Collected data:
========================================
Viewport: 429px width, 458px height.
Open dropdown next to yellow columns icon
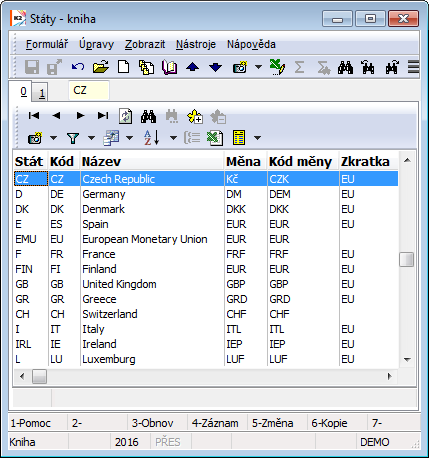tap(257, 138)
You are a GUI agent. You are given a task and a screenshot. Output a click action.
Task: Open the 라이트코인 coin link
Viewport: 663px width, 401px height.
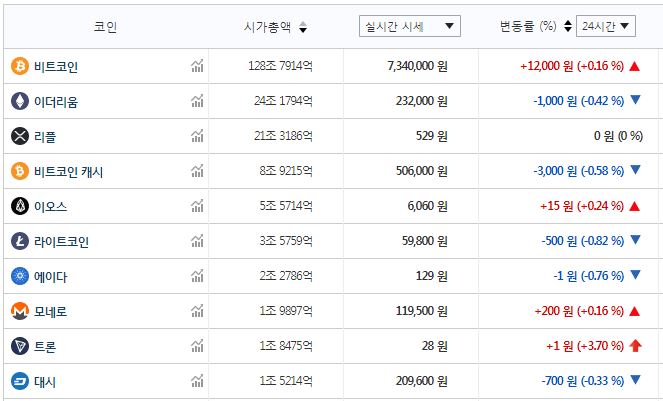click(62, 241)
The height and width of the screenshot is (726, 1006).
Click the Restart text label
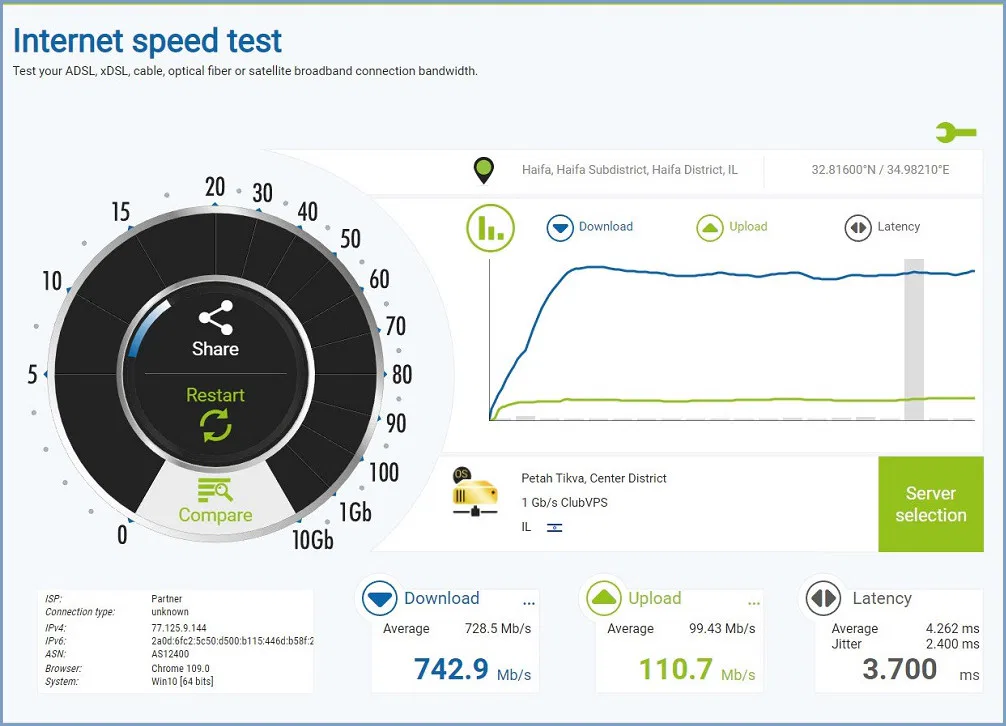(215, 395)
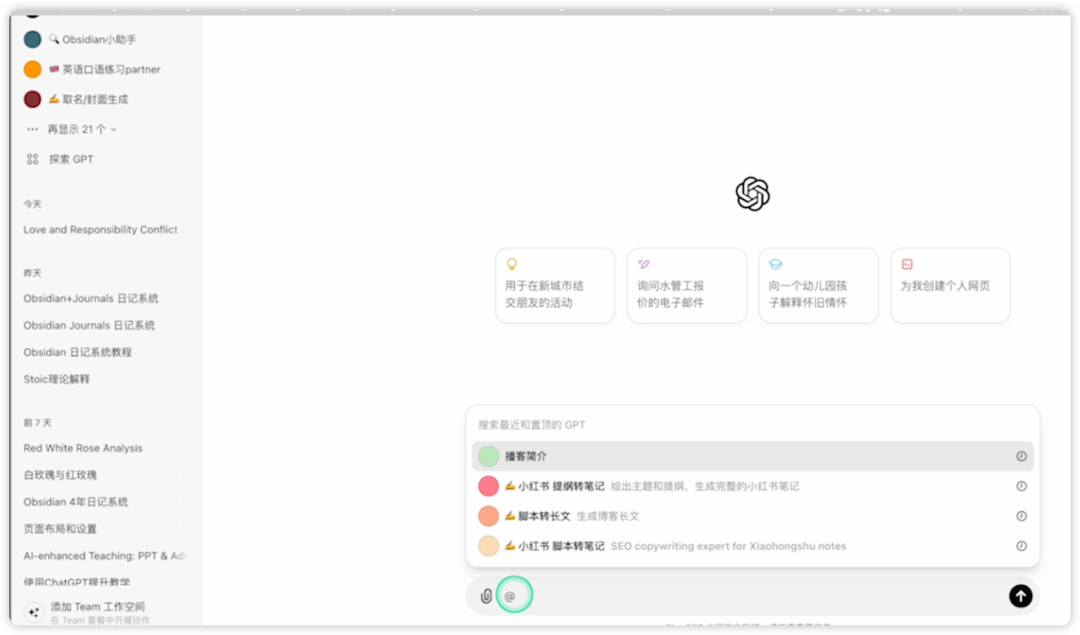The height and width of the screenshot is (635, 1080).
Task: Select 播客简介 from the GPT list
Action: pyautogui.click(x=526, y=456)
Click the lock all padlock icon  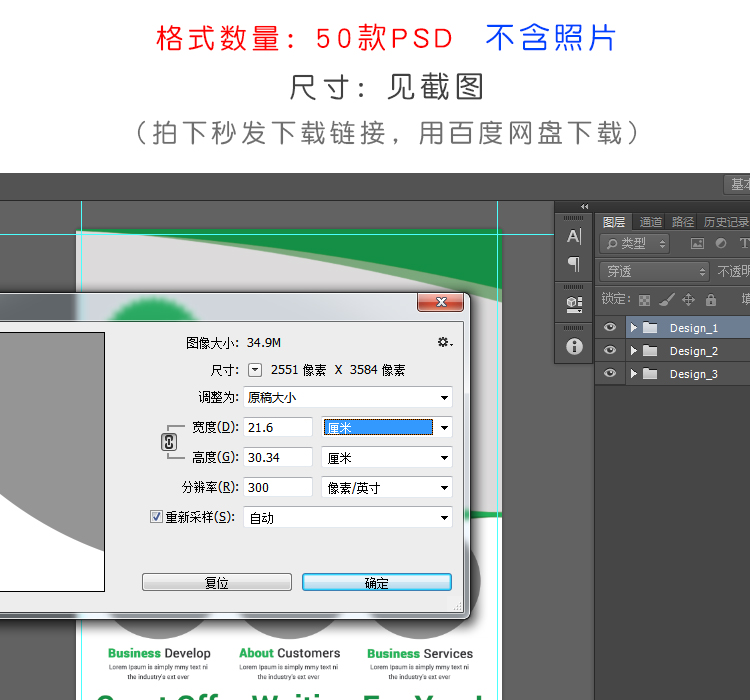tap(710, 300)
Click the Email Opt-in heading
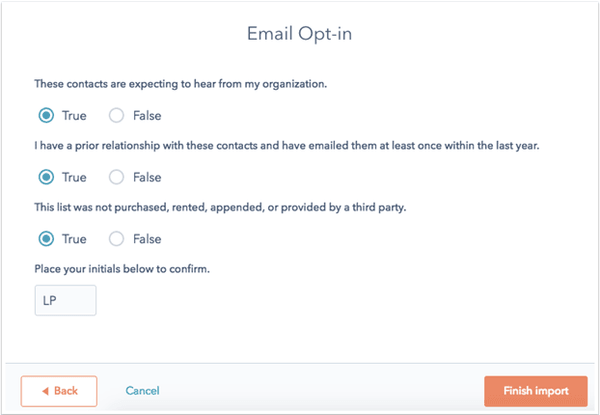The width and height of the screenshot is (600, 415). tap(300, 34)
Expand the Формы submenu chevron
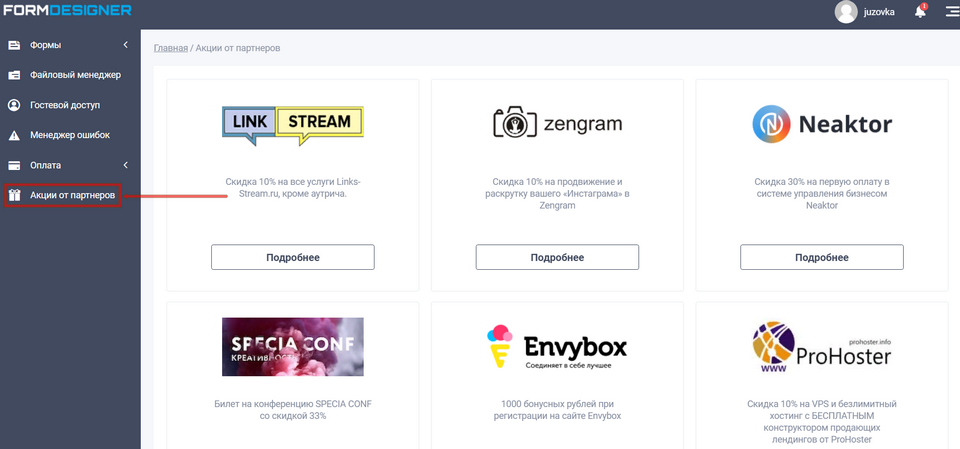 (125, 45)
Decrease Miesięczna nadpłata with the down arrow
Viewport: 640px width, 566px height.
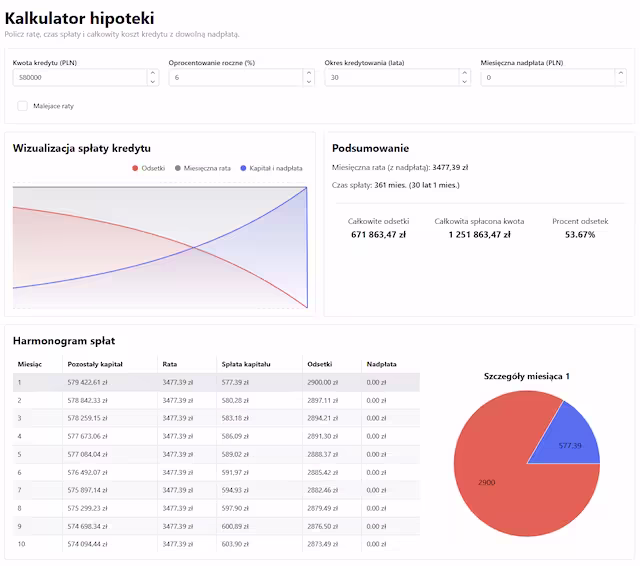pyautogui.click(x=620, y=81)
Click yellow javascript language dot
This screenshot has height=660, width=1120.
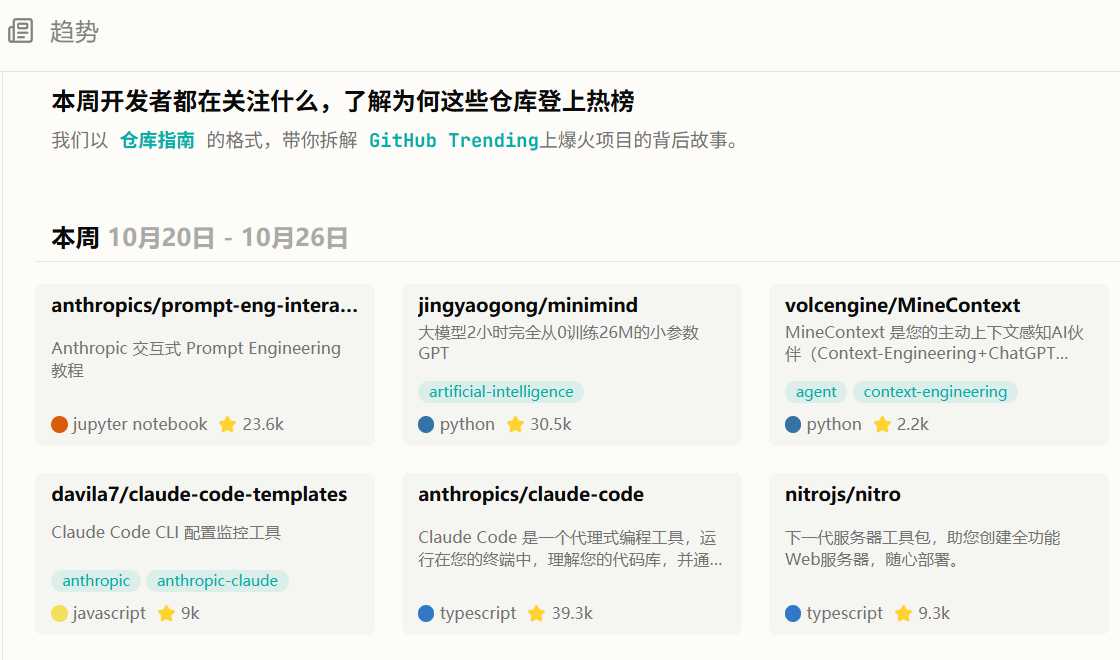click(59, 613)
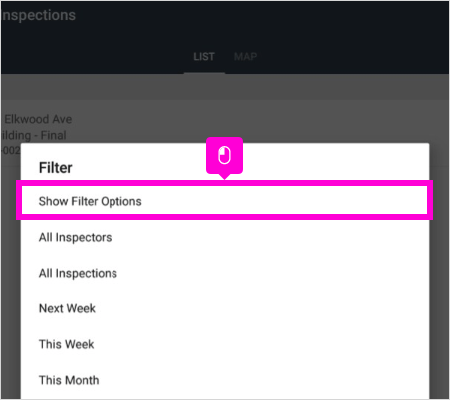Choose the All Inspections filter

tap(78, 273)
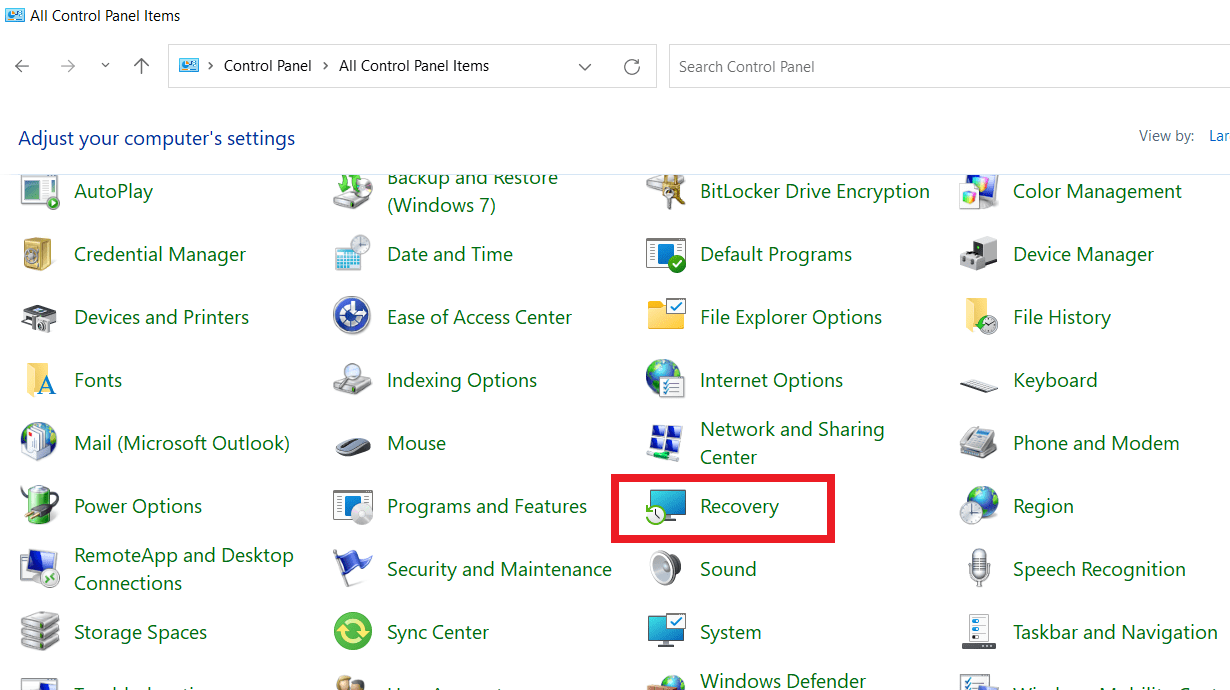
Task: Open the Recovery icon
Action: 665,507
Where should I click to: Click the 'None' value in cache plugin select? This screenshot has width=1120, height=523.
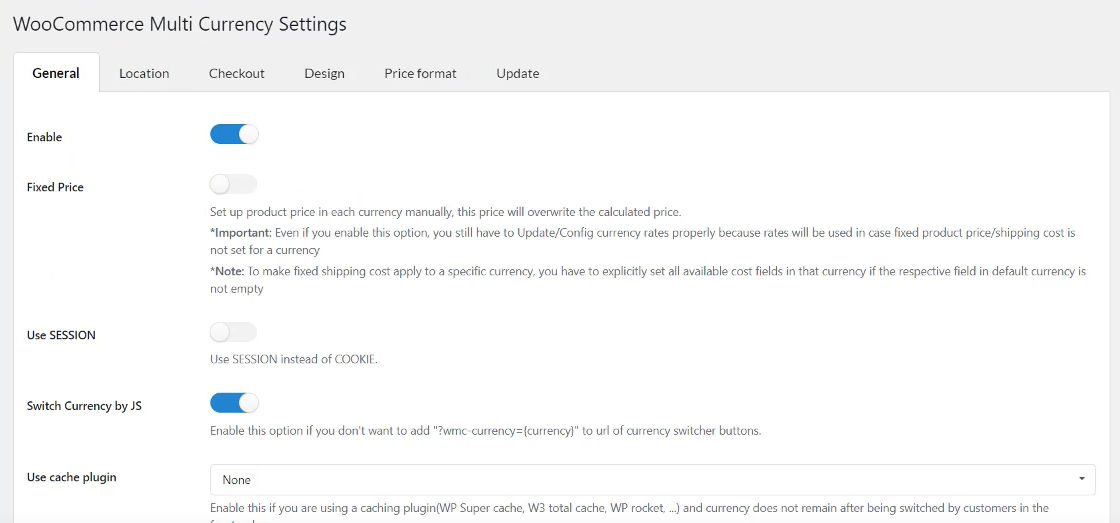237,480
========================================
**Exercise instructions**
Write out, word for word, the lines running from the one containing "This screenshot has height=660, width=1120." to the end of the data above; the pictures are to be left out.

**Answer box**
This screenshot has height=660, width=1120.
click(59, 613)
Choose the All Inspections filter

tap(78, 273)
Task: Open the Recovery icon
Action: 665,507
Where should I click to: Click the 'None' value in cache plugin select? This screenshot has width=1120, height=523.
237,480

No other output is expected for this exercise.